Task requirements
In the excerpt on foreign aid and Yemen below, condense the paragraph beginning "Although Yemen was not actually a state" into a short bulleted list that keeps its main facts.

Text excerpt
════════

Foreign Aid and Yemen
In order to understand some of the unusual measures taken by Yemen in reaching anti-terrorism goals we must review its history of international aid. Massive dragnet arrests at the urging of a foreign power do not exemplify normal state behavior but show the dedication of Yemeni leaders in obtaining external financial support. Foreign aid is critical to Yemen, in subsidizing the historically poor nation state and without it, Yemen would face a bleak situation on all fronts. The below World Bank graph shows the historical volatility of net official development assistance received by Yemen as noted in billions of U.S. dollars (2014).
Although Yemen was not actually a state until 1990 the sovereign actors occupying its geographical space have been receiving aid since the 1960s. The current extreme aid relationship between the US and Yemen is truly anomalous in comparison to historical trends. According to Sheila Carapico, “the US never invested heavily in Yemen, nor have the Yemenis seen the US as a benefactor” (2006, 185). Carapico goes on to state that the past aid relationship Yemen had with other states was a lot stronger and between 1968-1980 amounted to $150 million from the USSR and $84 million from China (2006, 185). This again was dwarfed by OPEC states giving $399 million between 1973-1981. The two primary reasons for such foreign aid was the political solidarity from the USSR and China with the socialist South Yemen state and “as part of [Saudi Arabia’s] regional anticommunist strategy” (Carapico 2006, 193). As global politics began to shift in the early 1990’s the promise of socialist support began to fade with the collapse of the USSR and the immense test of the First Gulf war came upon Yemen.

════════

Source excerpt
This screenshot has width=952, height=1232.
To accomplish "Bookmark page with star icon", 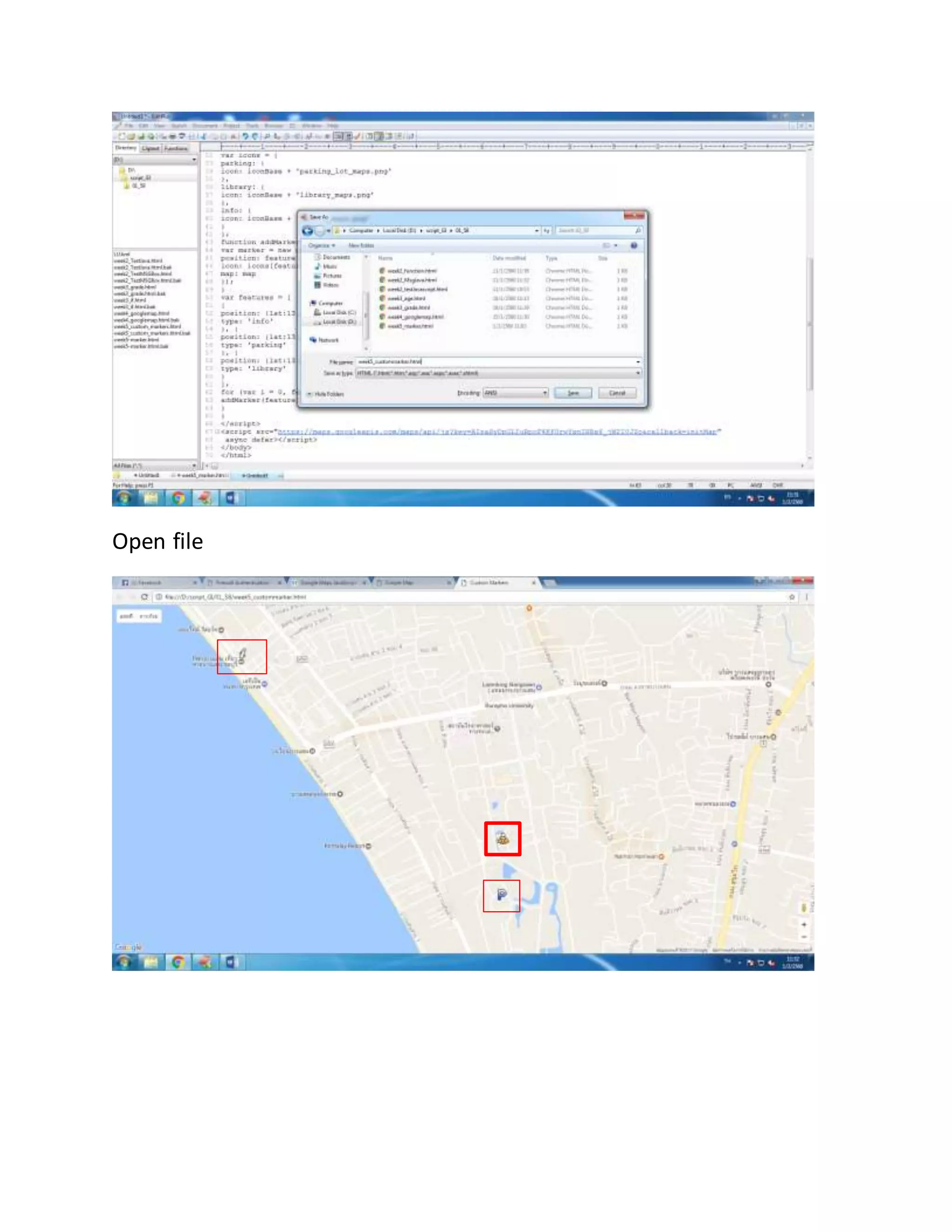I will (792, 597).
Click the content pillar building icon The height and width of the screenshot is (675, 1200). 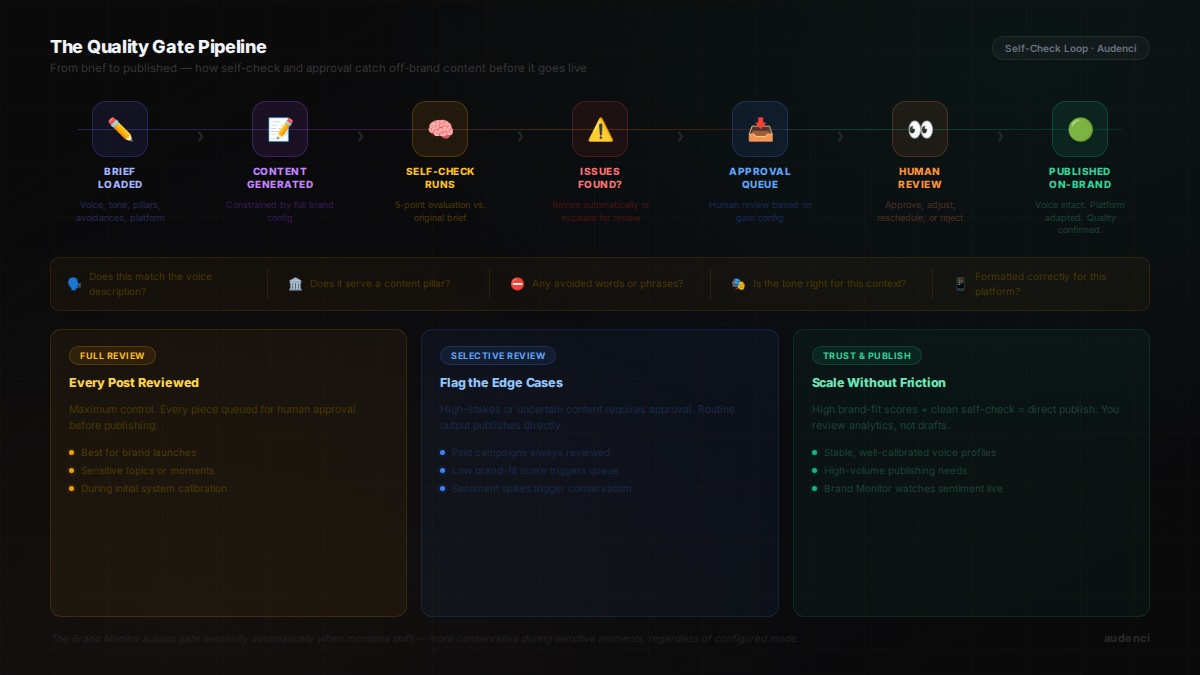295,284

════════

Answer below
- Yemen became a state only in 1990, but the sovereign actors in its territory have received aid since the 1960s.
- The current intense US–Yemen aid relationship is anomalous by historical standards. According to Sheila Carapico, the US never invested heavily in Yemen, and Yemenis have not seen the US as a benefactor.
- Past aid from other states was much stronger. From 1968 to 1980, the USSR gave $150 million and China gave $84 million. OPEC states gave $399 million from 1973 to 1981.
- There were two main reasons for this aid. The USSR and China acted out of political solidarity with socialist South Yemen, and Saudi Arabia gave aid as part of its regional anticommunist strategy.
- In the early 1990s, socialist support faded as the USSR collapsed, and Yemen faced the First Gulf War.